The abstract generality of the requirement leads directly to the second thing about it that bugged me.  I have worked in universities for 20 years and studied in them for 10 before that.  First Nations people and their historical knowledges are underrepresented everywhere.  It is overwhelmingly likely that none of the people who wrote this ad were  members of any First Nation.  Who, then, is fit to adjudicate the extent to which any applicant (most of whom almost certainly will be white), is or is not well enough versed in “indigenous knowledge”  to incorporate it in to their teaching practice?  Is this not a case of the colonizer (even if unwittingly)  defining for the colonized the very knowledges that define them?

But then I think:  surely the implications of my being irked are absurd.  One does not have to be a woman to understand that curricula have to include women’s perspectives.  Thus, by analogy, one does not have to be a member of a First Nation in order to understand the need to include First Nations’ perspectives.  I suppose there is some truth here.  Understanding the value of a perspective is different from sharing or living that perspective.

Still, it seems true that with some forms of understanding, inhabiting the perspective is part of what it really means to understand it.  I could read about the cosmology of the Iroquois, for example, even talk with elders about it, and I am sure I could learn to explain it, but if I did not grow up relating to the universe through that cosmology, I would not say that I understood it.  Is the “indigenous knowledge”  my learning to explain it, or is it the living the life from within the set of beliefs?  I would say the later.

So I suppose that what is bothering me here is the (probably) unintentional presentation of ‘indigenous knowledge’ as something that non-indigenous academics can just “pick up”  and mechanically build into their curriculum and that the mechanical addition makes us white academics satisfied that we have incorporated  “indigenous knowledge.”  That is not enough, of course, any more than it would have been enough for male academics to be satisfied that they had included women’s perspectives had they just grafted a “feminism unit” on to their courses, but otherwise failed to hire women.  If there is to be a genuine incorporation of indigenous knowledge into the academy, then the academy is going to have to invest seriously in First Nations’ scholars.  In the same way that the academy has been transformed (and the project is not yet complete) by feminism, which could not transform disciplines until there was a critical mass of female academics, so too the organic incorporation of the perspectives and knowledges and life-ways of the various First Nations can only be accomplished by similarly transforming the composition of the professoriate and student body.

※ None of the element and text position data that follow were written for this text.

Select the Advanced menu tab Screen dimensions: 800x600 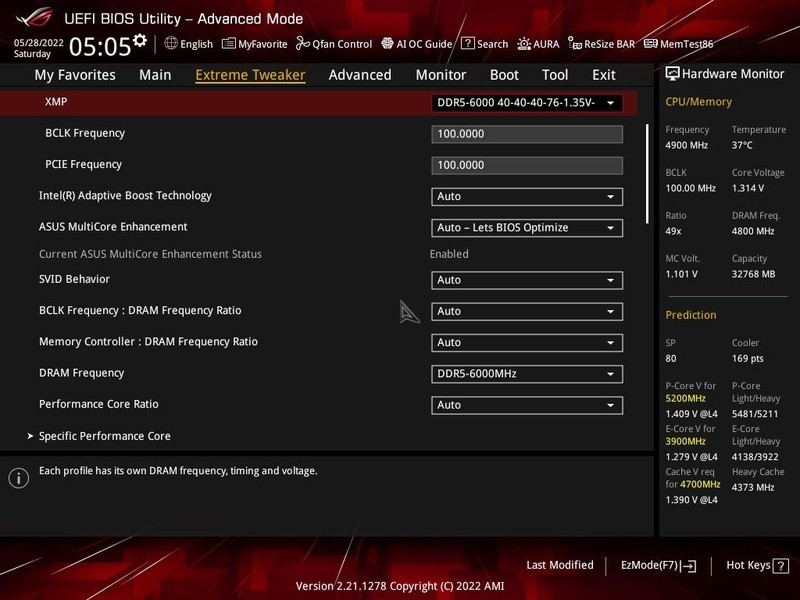[x=359, y=74]

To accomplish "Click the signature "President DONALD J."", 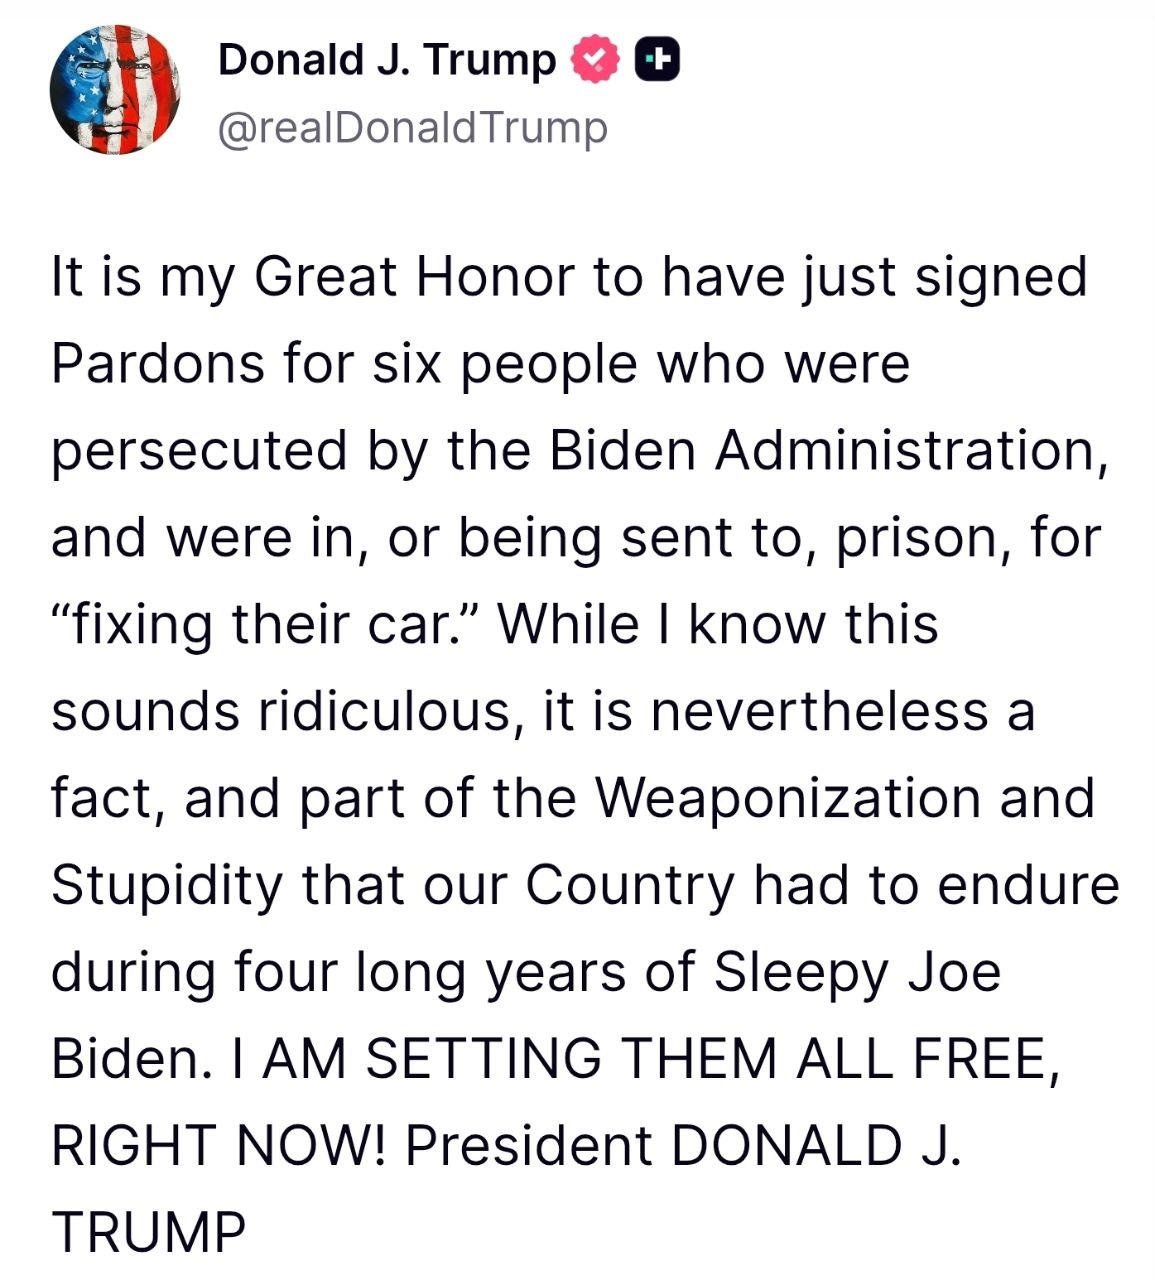I will pos(682,1145).
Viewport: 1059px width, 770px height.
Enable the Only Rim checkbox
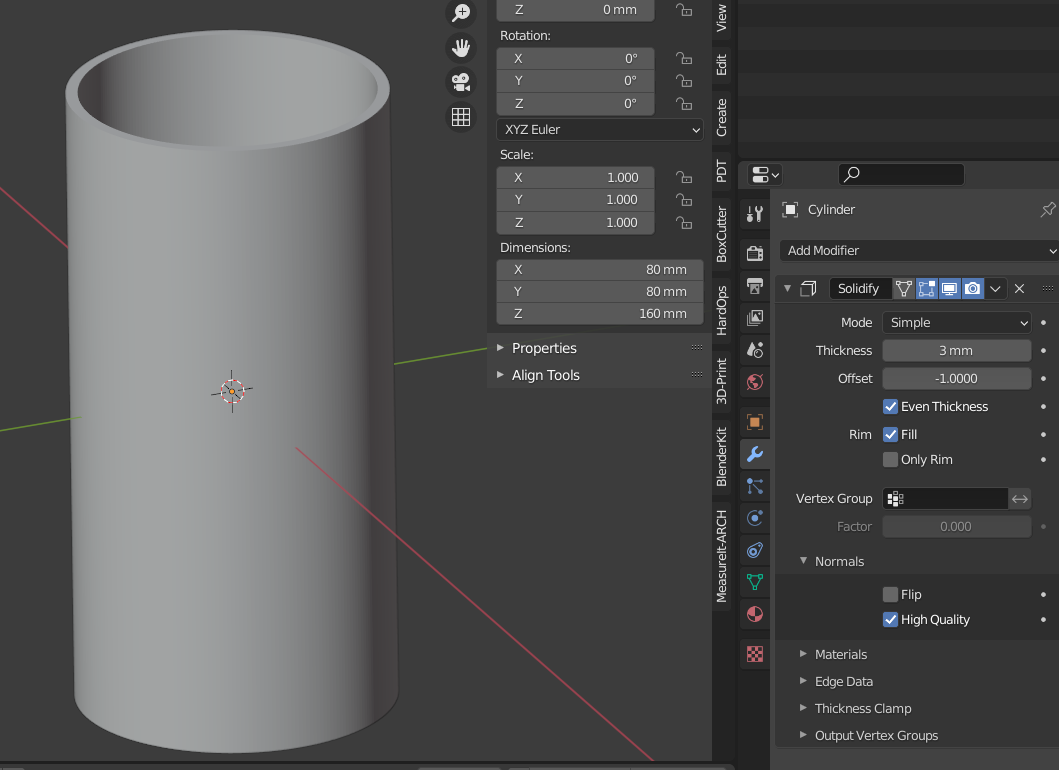point(890,460)
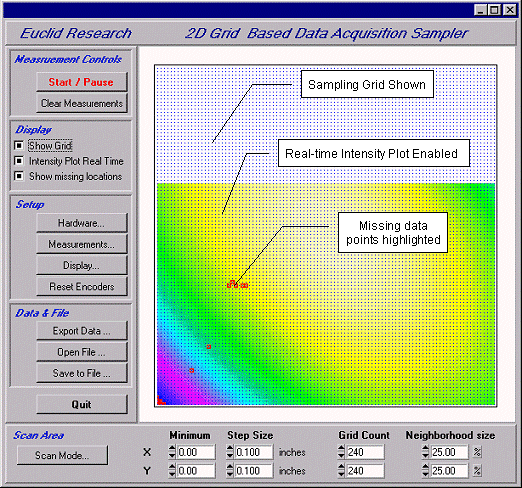Image resolution: width=522 pixels, height=488 pixels.
Task: Adjust Y Step Size stepper arrows
Action: [230, 471]
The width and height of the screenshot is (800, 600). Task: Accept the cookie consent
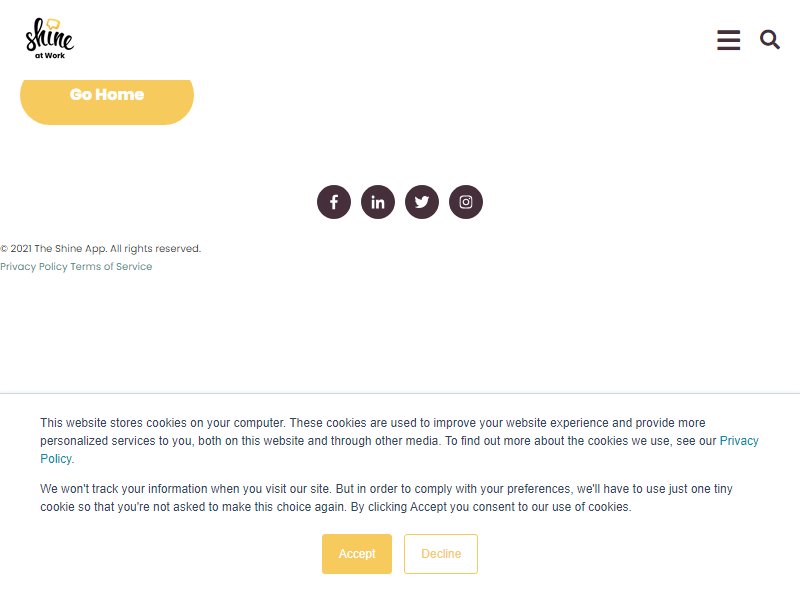coord(357,554)
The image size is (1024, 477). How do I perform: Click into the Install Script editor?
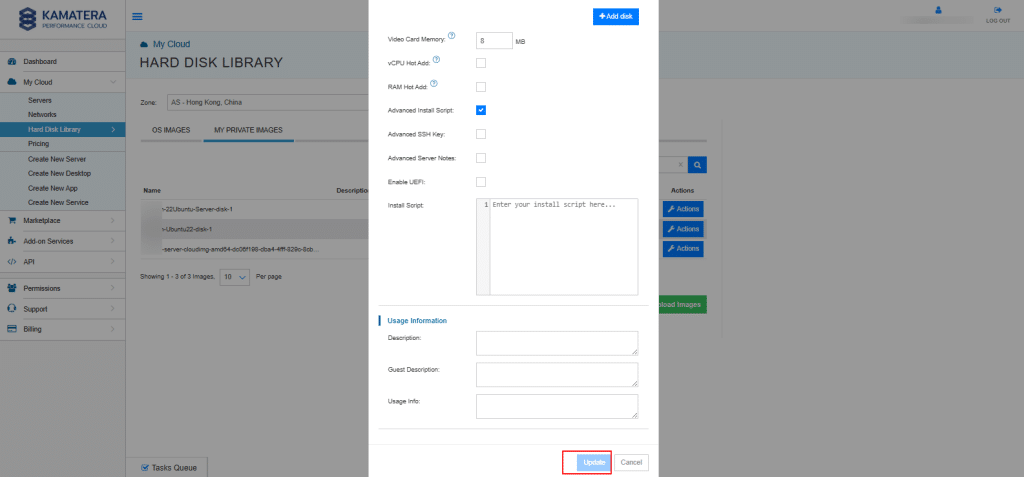563,246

Just as conservatives prophesied that feminism would destroy academic integrity and rigor, so too will conservatives rail against “indigenization.”  But just as feminism brought new perspectives to bear on traditional subjects, expanding their scope, not destroying them, so too will the knowledge of different indigenous communities expand but not destroy existing disciplines.  But that means having indigenous scholars across disciplines, and not only in Indigenous Studies programs, all of whom can cross traditions in the academy, speaking in their own voice within and against the voice of the disciplines in which they work.

Of course, that too is only a partial step in transforming the colonial history of the country.  The bigger issues concern land claims, honouring the treaties, and working out some means of systematically compensating the peoples of the First Nations for the material losses colonialism imposed upon them.